§ **ENTRIES SHOWN**:

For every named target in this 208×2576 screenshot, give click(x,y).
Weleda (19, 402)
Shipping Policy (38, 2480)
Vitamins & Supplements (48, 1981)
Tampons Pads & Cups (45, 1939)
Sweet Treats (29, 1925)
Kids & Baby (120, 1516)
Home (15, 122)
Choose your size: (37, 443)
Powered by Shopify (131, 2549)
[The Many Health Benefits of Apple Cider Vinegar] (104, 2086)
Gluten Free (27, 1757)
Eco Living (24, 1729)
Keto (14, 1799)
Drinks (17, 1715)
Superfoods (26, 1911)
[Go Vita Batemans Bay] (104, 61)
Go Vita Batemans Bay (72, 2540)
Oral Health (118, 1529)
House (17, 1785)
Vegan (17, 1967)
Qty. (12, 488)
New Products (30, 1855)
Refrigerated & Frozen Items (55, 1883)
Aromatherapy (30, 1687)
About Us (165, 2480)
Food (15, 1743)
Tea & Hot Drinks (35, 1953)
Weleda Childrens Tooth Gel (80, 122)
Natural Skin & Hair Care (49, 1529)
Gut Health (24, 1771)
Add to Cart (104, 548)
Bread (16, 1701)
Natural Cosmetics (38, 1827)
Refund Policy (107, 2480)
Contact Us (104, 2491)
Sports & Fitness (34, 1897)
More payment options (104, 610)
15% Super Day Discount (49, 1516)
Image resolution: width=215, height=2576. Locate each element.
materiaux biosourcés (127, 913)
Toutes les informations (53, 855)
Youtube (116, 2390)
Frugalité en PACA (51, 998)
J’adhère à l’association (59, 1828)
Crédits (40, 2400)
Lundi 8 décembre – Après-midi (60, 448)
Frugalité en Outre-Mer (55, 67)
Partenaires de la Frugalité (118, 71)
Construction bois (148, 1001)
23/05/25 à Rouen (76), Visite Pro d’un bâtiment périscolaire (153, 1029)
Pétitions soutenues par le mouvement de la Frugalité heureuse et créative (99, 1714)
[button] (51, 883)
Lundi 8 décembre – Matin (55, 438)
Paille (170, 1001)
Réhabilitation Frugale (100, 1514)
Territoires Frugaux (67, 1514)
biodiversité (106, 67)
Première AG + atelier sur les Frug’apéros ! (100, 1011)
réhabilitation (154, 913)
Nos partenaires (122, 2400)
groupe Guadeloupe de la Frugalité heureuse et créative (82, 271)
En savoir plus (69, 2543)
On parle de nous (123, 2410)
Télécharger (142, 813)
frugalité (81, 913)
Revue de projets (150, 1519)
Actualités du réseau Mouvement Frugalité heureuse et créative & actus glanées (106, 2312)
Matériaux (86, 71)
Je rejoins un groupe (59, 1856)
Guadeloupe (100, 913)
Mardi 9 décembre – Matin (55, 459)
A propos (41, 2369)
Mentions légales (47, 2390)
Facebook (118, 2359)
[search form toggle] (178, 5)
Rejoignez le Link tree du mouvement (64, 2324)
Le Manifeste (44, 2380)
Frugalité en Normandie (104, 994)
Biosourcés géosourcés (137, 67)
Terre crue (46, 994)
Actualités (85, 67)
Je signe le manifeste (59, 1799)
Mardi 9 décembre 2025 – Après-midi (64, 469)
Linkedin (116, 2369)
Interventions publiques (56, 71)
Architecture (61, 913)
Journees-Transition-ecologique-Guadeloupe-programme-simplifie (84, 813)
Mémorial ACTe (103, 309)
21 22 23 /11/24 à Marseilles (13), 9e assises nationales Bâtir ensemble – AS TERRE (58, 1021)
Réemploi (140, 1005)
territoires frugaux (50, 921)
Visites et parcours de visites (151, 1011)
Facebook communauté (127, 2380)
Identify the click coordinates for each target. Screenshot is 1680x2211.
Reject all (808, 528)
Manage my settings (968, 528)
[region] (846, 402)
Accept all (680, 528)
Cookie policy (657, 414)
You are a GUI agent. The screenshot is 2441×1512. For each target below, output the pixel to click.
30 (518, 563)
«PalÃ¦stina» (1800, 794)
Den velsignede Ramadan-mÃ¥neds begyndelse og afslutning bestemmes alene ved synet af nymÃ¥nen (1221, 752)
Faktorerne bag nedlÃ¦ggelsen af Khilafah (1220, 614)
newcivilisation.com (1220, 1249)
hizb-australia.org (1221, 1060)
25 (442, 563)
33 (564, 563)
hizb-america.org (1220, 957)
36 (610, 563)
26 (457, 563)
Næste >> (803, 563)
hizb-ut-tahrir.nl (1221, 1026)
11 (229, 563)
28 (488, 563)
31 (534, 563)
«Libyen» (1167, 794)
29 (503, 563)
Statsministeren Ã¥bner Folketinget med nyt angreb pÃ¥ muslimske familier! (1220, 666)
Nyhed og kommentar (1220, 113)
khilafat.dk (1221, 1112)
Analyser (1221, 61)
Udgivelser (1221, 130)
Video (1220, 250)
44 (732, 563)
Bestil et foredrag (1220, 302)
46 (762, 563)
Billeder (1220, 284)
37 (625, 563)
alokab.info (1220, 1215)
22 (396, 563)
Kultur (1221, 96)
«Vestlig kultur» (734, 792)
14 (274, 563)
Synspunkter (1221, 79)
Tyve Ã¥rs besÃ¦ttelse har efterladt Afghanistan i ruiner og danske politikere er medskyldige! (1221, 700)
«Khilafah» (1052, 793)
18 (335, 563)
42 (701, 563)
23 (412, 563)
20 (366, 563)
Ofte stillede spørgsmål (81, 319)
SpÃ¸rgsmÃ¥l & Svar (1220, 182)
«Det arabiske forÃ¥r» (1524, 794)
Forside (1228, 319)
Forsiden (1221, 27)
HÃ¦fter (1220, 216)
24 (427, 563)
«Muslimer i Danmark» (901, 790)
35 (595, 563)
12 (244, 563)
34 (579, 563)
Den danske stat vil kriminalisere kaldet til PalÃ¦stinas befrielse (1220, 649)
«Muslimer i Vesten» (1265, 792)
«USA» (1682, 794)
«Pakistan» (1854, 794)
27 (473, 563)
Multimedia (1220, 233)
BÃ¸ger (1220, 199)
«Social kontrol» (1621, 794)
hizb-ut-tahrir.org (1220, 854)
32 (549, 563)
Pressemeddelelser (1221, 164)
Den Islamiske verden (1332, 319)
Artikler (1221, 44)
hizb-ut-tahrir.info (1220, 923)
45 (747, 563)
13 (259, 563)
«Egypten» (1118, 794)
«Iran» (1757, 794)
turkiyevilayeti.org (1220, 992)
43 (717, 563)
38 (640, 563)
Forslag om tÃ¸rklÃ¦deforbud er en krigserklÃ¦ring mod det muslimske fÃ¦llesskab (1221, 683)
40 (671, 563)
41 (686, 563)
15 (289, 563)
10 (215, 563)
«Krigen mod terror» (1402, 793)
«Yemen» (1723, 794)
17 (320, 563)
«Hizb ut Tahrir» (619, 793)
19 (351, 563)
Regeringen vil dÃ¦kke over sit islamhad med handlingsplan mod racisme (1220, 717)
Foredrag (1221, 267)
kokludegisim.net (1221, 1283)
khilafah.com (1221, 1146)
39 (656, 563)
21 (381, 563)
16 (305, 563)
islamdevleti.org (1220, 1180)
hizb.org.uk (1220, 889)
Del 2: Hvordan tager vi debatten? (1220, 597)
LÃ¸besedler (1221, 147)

§ **PROBLEM REQUIREMENTS**:
Each entry above needs to be returned exactly as written.

§ **ANSWER FOR THE TASK**:
For every named target in this 208×2576 screenshot, give click(x,y).
Weleda (19, 402)
Shipping Policy (38, 2480)
Vitamins & Supplements (48, 1981)
Tampons Pads & Cups (45, 1939)
Sweet Treats (29, 1925)
Kids & Baby (120, 1516)
Home (15, 122)
Choose your size: (37, 443)
Powered by Shopify (131, 2549)
[The Many Health Benefits of Apple Cider Vinegar] (104, 2086)
Gluten Free (27, 1757)
Eco Living (24, 1729)
Keto (14, 1799)
Drinks (17, 1715)
Superfoods (26, 1911)
[Go Vita Batemans Bay] (104, 61)
Go Vita Batemans Bay (72, 2540)
Oral Health (118, 1529)
House (17, 1785)
Vegan (17, 1967)
Qty. (12, 488)
New Products (30, 1855)
Refrigerated & Frozen Items (55, 1883)
Aromatherapy (30, 1687)
About Us (165, 2480)
Food (15, 1743)
Tea & Hot Drinks (35, 1953)
Weleda Childrens Tooth Gel (80, 122)
Natural Skin & Hair Care (49, 1529)
Gut Health (24, 1771)
Add to Cart (104, 548)
Bread (16, 1701)
Natural Cosmetics (38, 1827)
Refund Policy (107, 2480)
Contact Us (104, 2491)
Sports & Fitness (34, 1897)
More payment options (104, 610)
15% Super Day Discount (49, 1516)
Image resolution: width=215, height=2576. Locate each element.
materiaux biosourcés (127, 913)
Toutes les informations (53, 855)
Youtube (116, 2390)
Frugalité en PACA (51, 998)
J’adhère à l’association (59, 1828)
Crédits (40, 2400)
Lundi 8 décembre – Après-midi (60, 448)
Frugalité en Outre-Mer (55, 67)
Partenaires de la Frugalité (118, 71)
Construction bois (148, 1001)
23/05/25 à Rouen (76), Visite Pro d’un bâtiment périscolaire (153, 1029)
Pétitions soutenues par le mouvement de la Frugalité heureuse et créative (99, 1714)
[button] (51, 883)
Lundi 8 décembre – Matin (55, 438)
Paille (170, 1001)
Réhabilitation Frugale (100, 1514)
Territoires Frugaux (67, 1514)
biodiversité (106, 67)
Première AG + atelier sur les Frug’apéros ! (100, 1011)
réhabilitation (154, 913)
Nos partenaires (122, 2400)
groupe Guadeloupe de la Frugalité heureuse et créative (82, 271)
En savoir plus (69, 2543)
On parle de nous (123, 2410)
Télécharger (142, 813)
frugalité (81, 913)
Revue de projets (150, 1519)
Actualités du réseau Mouvement Frugalité heureuse et créative & actus glanées (106, 2312)
Matériaux (86, 71)
Je rejoins un groupe (59, 1856)
Guadeloupe (100, 913)
Mardi 9 décembre – Matin (55, 459)
A propos (41, 2369)
Mentions légales (47, 2390)
Facebook (118, 2359)
[search form toggle] (178, 5)
Rejoignez le Link tree du mouvement (64, 2324)
Le Manifeste (44, 2380)
Frugalité en Normandie (104, 994)
Biosourcés géosourcés (137, 67)
Terre crue (46, 994)
Actualités (85, 67)
Je signe le manifeste (59, 1799)
Mardi 9 décembre 2025 – Après-midi (64, 469)
Linkedin (116, 2369)
Interventions publiques (56, 71)
Architecture (61, 913)
Journees-Transition-ecologique-Guadeloupe-programme-simplifie (84, 813)
Mémorial ACTe (103, 309)
21 22 23 /11/24 à Marseilles (13), 9e assises nationales Bâtir ensemble – AS TERRE (58, 1021)
Réemploi (140, 1005)
territoires frugaux (50, 921)
Visites et parcours de visites (151, 1011)
Facebook communauté (127, 2380)
Identify the click coordinates for each target. Screenshot is 1680x2211.
Reject all (808, 528)
Manage my settings (968, 528)
[region] (846, 402)
Accept all (680, 528)
Cookie policy (657, 414)
You are a GUI agent. The screenshot is 2441×1512. For each target below, output the pixel to click.
30 (518, 563)
«PalÃ¦stina» (1800, 794)
Den velsignede Ramadan-mÃ¥neds begyndelse og afslutning bestemmes alene ved synet af nymÃ¥nen (1221, 752)
Faktorerne bag nedlÃ¦ggelsen af Khilafah (1220, 614)
newcivilisation.com (1220, 1249)
hizb-australia.org (1221, 1060)
25 (442, 563)
33 (564, 563)
hizb-america.org (1220, 957)
36 (610, 563)
26 (457, 563)
Næste >> (803, 563)
hizb-ut-tahrir.nl (1221, 1026)
11 (229, 563)
28 (488, 563)
31 (534, 563)
«Libyen» (1167, 794)
29 (503, 563)
Statsministeren Ã¥bner Folketinget med nyt angreb pÃ¥ muslimske familier! (1220, 666)
Nyhed og kommentar (1220, 113)
khilafat.dk (1221, 1112)
Analyser (1221, 61)
Udgivelser (1221, 130)
Video (1220, 250)
44 (732, 563)
Bestil et foredrag (1220, 302)
46 (762, 563)
Billeder (1220, 284)
37 (625, 563)
alokab.info (1220, 1215)
22 (396, 563)
Kultur (1221, 96)
«Vestlig kultur» (734, 792)
14 (274, 563)
Synspunkter (1221, 79)
Tyve Ã¥rs besÃ¦ttelse har efterladt Afghanistan i ruiner og danske politikere er medskyldige! (1221, 700)
«Khilafah» (1052, 793)
18 (335, 563)
42 (701, 563)
23 (412, 563)
20 (366, 563)
Ofte stillede spørgsmål (81, 319)
SpÃ¸rgsmÃ¥l & Svar (1220, 182)
«Det arabiske forÃ¥r» (1524, 794)
Forside (1228, 319)
Forsiden (1221, 27)
HÃ¦fter (1220, 216)
24 (427, 563)
«Muslimer i Danmark» (901, 790)
35 (595, 563)
12 (244, 563)
34 (579, 563)
Den danske stat vil kriminalisere kaldet til PalÃ¦stinas befrielse (1220, 649)
«Muslimer i Vesten» (1265, 792)
«USA» (1682, 794)
«Pakistan» (1854, 794)
27 (473, 563)
Multimedia (1220, 233)
BÃ¸ger (1220, 199)
«Social kontrol» (1621, 794)
hizb-ut-tahrir.org (1220, 854)
32 (549, 563)
Pressemeddelelser (1221, 164)
Den Islamiske verden (1332, 319)
Artikler (1221, 44)
hizb-ut-tahrir.info (1220, 923)
45 (747, 563)
13 (259, 563)
«Egypten» (1118, 794)
«Iran» (1757, 794)
turkiyevilayeti.org (1220, 992)
43 (717, 563)
38 (640, 563)
Forslag om tÃ¸rklÃ¦deforbud er en krigserklÃ¦ring mod det muslimske fÃ¦llesskab (1221, 683)
40 (671, 563)
41 (686, 563)
15 (289, 563)
10 (215, 563)
«Krigen mod terror» (1402, 793)
«Yemen» (1723, 794)
17 (320, 563)
«Hizb ut Tahrir» (619, 793)
19 (351, 563)
Regeringen vil dÃ¦kke over sit islamhad med handlingsplan mod racisme (1220, 717)
Foredrag (1221, 267)
kokludegisim.net (1221, 1283)
khilafah.com (1221, 1146)
39 (656, 563)
21 (381, 563)
16 (305, 563)
islamdevleti.org (1220, 1180)
hizb.org.uk (1220, 889)
Del 2: Hvordan tager vi debatten? (1220, 597)
LÃ¸besedler (1221, 147)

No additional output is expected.